YPG'nin PKK ile aynı ideolojiye bağlı olduğunu, iki örgüt arasında örgütsel ve militan düzeyinde geçişkenlik bulunduğunu, birbirinden cephane aldıklarını ancak YPG'nin bugüne kadar Türkiye topraklarını hedef almadığını söyleyen Salim Çevik, "Türkiye Batılı ülkelerden PKK ile YPG arasındaki silah ve personel transferinin bitirilmesini isteyebilir. Batı, YPG'ye verdiği silahların PKK'ya verilmemesini teminat altına almalı. Bu çok meşru bir talep. Gerçekten terör suçuna bulaşmış olanlar varsa da gayet tabii ki barındırılmamalılar. Ama şimdiye kadar gündeme getirilen kişiler de bu kanaati doğurmuyor açıkçası" dedi.
Türkiye, Suriye'nin kuzeyinde, içinde YPG'nin yer aldığı bir siyasi yapının kontrolü altında bir bölge istemiyor. Peki, Ankara'nın Washington'u ikna etmesi mümkün mü?Sorusunu yanıtlayan Çevik:
"Yakın tarihte ABD'nin Kürtleri destekledikten sonra vazgeçtiği, onları ortada bıraktığı çok vaka var. Ama temel sorun şu: ABD'nin Türkiye'nin istediği noktaya gelmesi, bütün Türk-Amerikan ilişkilerinde yepyeni bir sayfa açılmasıyla olabilecek bir şey. ABD, Türkiye'ye güvenmiyor, bu çok açık" dedi.

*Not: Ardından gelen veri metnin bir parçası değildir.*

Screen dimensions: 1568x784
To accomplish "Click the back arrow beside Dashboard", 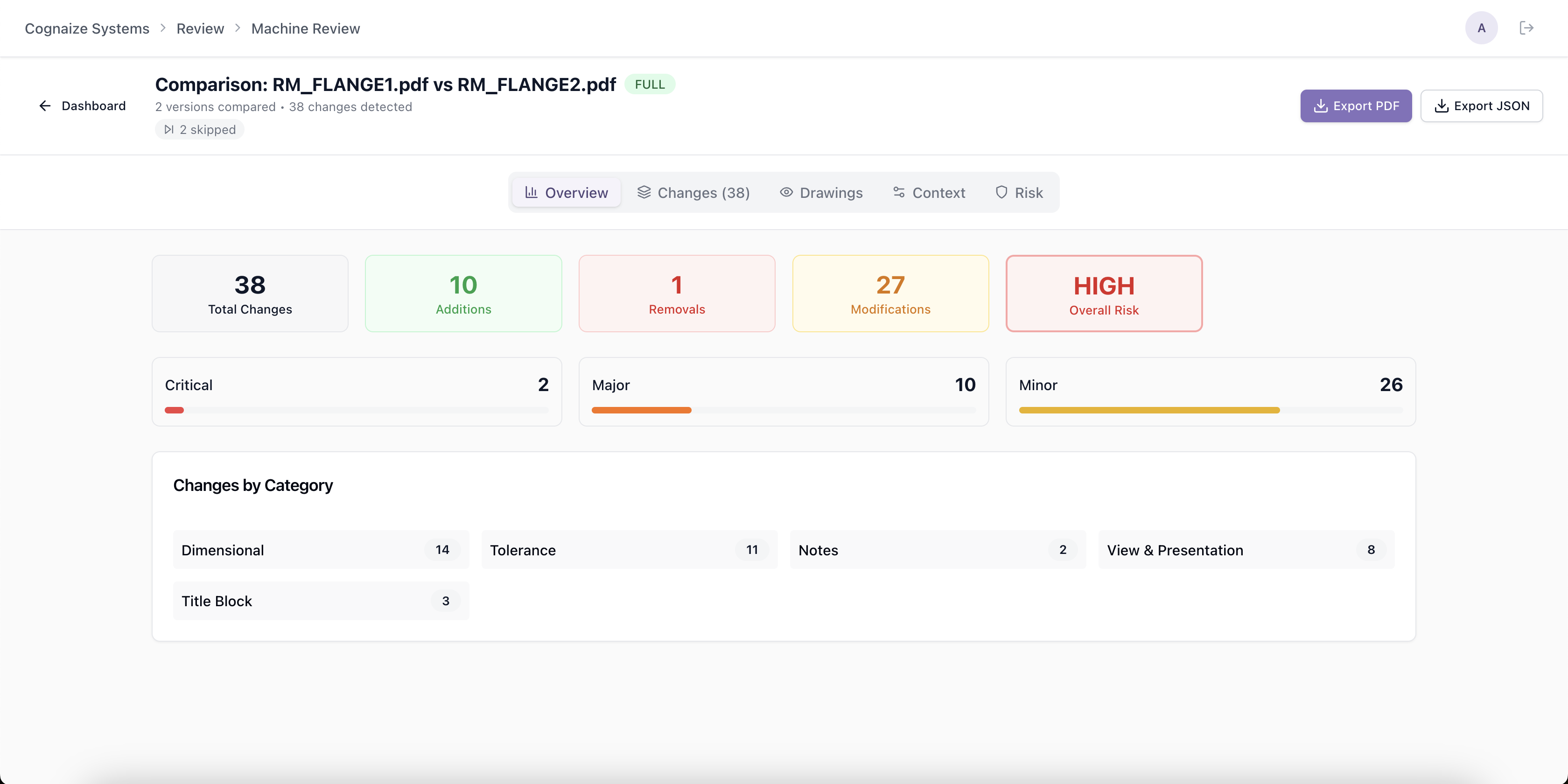I will coord(44,106).
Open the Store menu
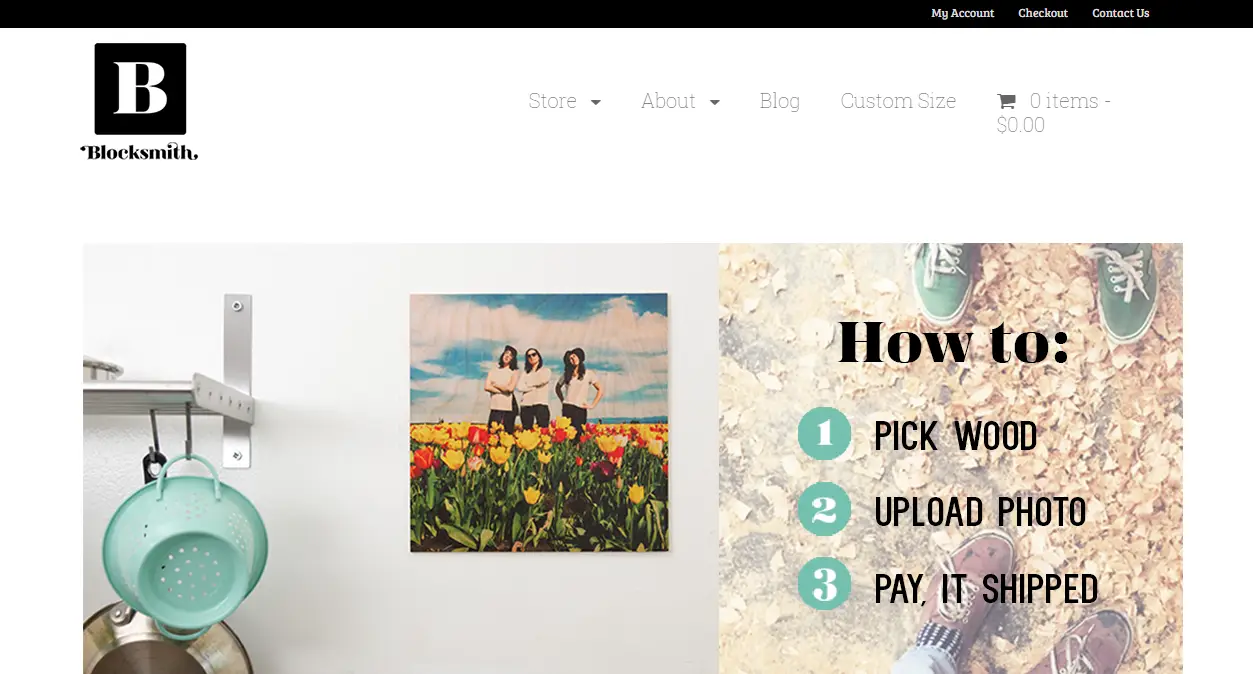Image resolution: width=1253 pixels, height=674 pixels. [x=552, y=101]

Çevik'e göre Batılı başkentler ile Ankara arasında terörle mücadele konusunda yaşanan görüş ayrılıklarının temelinde yatan bir diğer neden de Türkiye'deki terör tanımının, demokratik hukuk devletlerinden farklı olarak, çok geniş yapılması.
Türkiye'de terör soruşturması geçirenlerin sayısının çok yüksek olduğunu, AKP iktidarının siyasi muhalefeti sürekli terör örgütleriyle ittifak içerisinde olmakla suçladığını söyleyen Çevik, siyasi protestolara katılmak, siyasi aktivizm hatta tweet atmanın bile terör suçlamasıyla karşı karşıya kalınmasına yol açabileceğine işaret ederek, Batılı ülkelerde zaten bu yaklaşıma tepki olduğunu hatırlattı.